Pixel coordinate grounding data
──────
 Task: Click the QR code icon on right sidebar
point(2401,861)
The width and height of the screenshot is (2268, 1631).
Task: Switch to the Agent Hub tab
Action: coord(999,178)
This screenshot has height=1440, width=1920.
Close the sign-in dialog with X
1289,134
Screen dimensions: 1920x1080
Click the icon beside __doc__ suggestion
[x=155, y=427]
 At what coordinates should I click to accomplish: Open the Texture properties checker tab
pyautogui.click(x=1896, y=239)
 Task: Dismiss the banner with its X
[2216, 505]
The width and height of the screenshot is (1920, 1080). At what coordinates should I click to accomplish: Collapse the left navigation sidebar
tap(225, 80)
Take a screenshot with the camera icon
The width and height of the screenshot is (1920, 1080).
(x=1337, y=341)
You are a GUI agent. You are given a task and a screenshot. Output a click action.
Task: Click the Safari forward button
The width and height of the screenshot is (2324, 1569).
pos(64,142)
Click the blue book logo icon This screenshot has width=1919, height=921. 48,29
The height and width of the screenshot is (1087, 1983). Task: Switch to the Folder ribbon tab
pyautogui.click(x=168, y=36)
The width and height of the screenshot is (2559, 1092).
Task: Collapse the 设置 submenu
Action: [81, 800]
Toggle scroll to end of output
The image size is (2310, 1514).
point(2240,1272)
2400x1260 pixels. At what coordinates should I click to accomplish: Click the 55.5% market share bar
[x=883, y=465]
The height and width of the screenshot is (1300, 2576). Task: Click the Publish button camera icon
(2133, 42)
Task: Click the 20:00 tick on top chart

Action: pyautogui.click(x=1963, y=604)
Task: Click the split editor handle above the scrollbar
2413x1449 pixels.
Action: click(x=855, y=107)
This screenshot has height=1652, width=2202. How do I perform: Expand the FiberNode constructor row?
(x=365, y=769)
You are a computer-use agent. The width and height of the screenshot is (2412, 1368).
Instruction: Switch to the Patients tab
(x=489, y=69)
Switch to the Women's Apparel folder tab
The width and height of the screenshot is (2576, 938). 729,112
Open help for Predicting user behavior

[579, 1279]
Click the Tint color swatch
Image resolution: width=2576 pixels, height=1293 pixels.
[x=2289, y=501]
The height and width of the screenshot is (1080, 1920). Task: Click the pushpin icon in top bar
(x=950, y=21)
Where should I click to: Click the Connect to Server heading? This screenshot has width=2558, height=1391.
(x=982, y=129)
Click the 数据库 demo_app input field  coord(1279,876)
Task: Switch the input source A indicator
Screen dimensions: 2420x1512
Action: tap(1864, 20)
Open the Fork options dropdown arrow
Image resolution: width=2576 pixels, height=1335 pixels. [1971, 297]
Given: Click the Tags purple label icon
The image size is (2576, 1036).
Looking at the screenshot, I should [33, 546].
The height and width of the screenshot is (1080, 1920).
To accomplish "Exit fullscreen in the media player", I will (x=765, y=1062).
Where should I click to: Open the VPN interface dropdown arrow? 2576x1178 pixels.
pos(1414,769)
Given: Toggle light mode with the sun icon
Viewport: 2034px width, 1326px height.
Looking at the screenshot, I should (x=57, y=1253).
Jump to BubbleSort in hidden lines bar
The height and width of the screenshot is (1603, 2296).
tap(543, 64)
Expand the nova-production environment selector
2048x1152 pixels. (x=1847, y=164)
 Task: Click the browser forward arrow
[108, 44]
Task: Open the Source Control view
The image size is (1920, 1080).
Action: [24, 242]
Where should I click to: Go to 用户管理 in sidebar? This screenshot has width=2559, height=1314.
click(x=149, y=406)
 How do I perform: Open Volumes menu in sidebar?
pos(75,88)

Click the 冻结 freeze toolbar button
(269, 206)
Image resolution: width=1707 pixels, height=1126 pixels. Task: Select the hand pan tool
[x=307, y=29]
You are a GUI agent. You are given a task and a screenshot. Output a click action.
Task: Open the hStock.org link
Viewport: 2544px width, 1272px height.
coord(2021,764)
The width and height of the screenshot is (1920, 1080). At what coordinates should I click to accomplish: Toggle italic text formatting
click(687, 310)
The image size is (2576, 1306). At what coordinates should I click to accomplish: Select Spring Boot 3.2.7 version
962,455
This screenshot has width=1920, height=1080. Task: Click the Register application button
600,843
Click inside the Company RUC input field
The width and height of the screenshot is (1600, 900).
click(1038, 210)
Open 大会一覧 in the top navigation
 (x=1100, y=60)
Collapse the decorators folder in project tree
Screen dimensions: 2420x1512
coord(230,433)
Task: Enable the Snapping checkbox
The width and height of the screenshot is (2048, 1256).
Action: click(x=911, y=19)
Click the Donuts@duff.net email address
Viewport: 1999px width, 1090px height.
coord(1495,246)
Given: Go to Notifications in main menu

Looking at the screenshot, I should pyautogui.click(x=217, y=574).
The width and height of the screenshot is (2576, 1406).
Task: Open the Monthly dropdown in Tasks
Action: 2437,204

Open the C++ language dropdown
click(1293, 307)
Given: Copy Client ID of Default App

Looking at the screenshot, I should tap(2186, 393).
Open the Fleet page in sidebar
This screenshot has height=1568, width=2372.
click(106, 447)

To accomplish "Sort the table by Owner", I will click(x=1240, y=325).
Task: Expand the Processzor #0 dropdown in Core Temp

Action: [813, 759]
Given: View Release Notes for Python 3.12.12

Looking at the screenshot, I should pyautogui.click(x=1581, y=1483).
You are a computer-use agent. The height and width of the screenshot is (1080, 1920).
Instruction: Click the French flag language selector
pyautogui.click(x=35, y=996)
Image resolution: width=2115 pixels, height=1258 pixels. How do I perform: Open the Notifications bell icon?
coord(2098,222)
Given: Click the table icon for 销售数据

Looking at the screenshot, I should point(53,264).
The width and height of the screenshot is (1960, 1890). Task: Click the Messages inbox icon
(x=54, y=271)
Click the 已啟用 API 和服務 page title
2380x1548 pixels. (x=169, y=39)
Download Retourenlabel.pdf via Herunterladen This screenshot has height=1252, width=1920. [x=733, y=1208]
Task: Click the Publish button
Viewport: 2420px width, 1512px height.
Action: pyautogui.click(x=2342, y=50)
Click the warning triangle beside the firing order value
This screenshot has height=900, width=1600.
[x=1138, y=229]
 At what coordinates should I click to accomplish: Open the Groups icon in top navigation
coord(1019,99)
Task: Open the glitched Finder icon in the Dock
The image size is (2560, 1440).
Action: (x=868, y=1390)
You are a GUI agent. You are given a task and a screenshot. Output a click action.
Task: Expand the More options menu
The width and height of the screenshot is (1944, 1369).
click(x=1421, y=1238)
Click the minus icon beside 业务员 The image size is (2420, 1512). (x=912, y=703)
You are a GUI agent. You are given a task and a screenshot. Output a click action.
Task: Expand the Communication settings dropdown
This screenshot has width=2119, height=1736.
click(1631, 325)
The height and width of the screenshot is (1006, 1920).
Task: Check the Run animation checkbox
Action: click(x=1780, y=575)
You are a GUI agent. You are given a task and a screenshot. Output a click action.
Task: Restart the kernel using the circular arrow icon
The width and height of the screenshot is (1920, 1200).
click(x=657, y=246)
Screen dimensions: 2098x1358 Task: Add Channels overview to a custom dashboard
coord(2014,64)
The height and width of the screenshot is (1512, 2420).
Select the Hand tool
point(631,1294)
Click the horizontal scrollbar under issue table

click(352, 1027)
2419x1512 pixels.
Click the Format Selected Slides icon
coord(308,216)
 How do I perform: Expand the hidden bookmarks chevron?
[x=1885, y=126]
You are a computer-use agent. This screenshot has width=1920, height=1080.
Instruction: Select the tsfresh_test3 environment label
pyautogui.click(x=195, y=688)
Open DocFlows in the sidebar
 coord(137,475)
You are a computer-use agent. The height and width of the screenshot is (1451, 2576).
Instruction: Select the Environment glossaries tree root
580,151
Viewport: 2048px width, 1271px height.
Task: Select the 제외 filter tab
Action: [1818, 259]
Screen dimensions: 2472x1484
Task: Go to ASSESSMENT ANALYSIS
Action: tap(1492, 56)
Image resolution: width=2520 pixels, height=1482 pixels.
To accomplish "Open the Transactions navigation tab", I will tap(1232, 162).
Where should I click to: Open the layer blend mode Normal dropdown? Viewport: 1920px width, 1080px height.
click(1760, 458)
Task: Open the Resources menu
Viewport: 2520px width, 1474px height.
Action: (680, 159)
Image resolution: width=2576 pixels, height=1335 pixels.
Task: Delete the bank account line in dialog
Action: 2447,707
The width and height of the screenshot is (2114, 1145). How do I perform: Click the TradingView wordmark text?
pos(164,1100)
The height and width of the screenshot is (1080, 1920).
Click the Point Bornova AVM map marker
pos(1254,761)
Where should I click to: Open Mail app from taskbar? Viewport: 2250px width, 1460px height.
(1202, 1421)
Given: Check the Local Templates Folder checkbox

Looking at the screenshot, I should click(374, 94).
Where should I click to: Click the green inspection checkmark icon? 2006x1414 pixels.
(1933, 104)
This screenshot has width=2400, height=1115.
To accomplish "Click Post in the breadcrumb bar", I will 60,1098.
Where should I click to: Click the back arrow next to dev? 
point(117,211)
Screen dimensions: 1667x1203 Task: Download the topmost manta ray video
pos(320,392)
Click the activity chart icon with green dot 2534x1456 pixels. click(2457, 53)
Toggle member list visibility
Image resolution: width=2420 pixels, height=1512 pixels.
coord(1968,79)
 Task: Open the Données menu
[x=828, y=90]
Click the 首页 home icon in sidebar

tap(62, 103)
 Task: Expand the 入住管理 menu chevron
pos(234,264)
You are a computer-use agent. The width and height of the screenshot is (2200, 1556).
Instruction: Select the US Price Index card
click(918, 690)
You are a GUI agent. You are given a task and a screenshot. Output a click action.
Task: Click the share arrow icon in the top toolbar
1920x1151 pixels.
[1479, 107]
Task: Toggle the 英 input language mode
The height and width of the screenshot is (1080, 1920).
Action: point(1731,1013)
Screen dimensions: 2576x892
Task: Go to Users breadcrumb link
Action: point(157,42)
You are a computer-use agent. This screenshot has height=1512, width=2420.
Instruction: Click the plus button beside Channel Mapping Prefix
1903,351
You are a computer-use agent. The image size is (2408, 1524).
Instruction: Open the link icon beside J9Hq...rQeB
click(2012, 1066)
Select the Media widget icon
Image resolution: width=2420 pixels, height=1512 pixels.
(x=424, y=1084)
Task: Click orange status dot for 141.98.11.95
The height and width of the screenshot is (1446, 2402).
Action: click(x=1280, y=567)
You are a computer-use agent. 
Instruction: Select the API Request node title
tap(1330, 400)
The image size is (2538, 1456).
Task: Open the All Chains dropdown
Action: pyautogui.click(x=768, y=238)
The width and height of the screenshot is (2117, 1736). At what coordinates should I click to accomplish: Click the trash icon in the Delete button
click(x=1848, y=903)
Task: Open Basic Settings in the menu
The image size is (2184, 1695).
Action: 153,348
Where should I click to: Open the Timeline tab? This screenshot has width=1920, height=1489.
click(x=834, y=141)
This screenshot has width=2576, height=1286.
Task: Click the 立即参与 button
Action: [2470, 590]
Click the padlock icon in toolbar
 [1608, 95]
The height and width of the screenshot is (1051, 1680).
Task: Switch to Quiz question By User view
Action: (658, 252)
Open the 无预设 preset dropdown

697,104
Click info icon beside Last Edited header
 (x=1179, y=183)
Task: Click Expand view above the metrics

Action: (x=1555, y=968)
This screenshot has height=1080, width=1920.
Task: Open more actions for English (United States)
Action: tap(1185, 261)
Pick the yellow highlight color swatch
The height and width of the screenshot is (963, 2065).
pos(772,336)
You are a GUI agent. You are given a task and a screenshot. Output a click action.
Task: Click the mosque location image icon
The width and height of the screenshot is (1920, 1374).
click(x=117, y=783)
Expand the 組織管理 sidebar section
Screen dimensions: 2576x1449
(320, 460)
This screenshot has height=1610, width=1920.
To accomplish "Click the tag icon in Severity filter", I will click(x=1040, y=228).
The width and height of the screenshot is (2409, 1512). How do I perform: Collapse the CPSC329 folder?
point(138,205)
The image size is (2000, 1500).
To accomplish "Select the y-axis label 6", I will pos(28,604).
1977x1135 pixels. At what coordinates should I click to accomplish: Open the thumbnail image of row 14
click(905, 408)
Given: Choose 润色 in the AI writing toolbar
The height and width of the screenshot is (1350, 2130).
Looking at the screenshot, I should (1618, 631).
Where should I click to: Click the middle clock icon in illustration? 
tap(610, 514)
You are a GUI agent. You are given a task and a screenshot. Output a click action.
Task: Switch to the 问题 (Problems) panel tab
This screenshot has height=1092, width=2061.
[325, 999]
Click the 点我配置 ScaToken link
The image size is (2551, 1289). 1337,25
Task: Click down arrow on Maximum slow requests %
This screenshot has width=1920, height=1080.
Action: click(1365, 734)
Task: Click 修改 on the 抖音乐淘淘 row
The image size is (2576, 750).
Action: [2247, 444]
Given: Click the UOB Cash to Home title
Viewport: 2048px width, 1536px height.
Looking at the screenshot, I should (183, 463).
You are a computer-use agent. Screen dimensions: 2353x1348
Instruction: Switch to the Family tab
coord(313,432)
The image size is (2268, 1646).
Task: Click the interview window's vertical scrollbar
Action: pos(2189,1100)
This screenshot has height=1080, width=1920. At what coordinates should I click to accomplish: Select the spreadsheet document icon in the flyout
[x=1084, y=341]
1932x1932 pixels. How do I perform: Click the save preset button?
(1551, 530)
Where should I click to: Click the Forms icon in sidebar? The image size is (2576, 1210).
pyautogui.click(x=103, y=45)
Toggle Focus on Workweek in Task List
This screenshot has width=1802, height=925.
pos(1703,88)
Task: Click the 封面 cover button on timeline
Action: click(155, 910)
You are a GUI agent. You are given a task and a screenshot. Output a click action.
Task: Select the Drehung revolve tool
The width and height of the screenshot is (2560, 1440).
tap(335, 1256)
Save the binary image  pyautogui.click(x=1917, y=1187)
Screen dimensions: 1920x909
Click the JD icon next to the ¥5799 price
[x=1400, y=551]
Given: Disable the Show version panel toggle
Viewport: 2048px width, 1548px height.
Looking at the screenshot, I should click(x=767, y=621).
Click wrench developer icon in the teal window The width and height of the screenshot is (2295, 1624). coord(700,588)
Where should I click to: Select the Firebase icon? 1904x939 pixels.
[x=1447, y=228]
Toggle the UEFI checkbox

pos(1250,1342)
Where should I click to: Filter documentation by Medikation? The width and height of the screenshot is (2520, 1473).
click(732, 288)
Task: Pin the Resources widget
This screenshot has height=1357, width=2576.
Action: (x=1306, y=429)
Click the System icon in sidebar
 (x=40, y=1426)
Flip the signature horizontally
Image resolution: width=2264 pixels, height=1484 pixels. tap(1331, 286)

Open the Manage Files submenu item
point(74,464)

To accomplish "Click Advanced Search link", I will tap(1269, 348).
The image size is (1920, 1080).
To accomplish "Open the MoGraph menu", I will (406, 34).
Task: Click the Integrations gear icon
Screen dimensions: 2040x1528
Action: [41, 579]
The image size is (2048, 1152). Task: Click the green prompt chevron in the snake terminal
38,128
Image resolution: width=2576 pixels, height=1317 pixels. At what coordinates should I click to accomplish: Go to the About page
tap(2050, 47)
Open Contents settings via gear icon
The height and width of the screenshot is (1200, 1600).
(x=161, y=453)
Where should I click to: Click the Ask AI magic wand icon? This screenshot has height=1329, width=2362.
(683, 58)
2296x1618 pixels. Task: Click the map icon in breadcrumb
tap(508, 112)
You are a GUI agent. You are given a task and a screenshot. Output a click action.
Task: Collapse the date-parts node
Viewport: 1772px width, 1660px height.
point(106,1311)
──────
§ Problem details
In the entries above, count each line that includes "computer" and report the total with no other text.

§ Written solution
9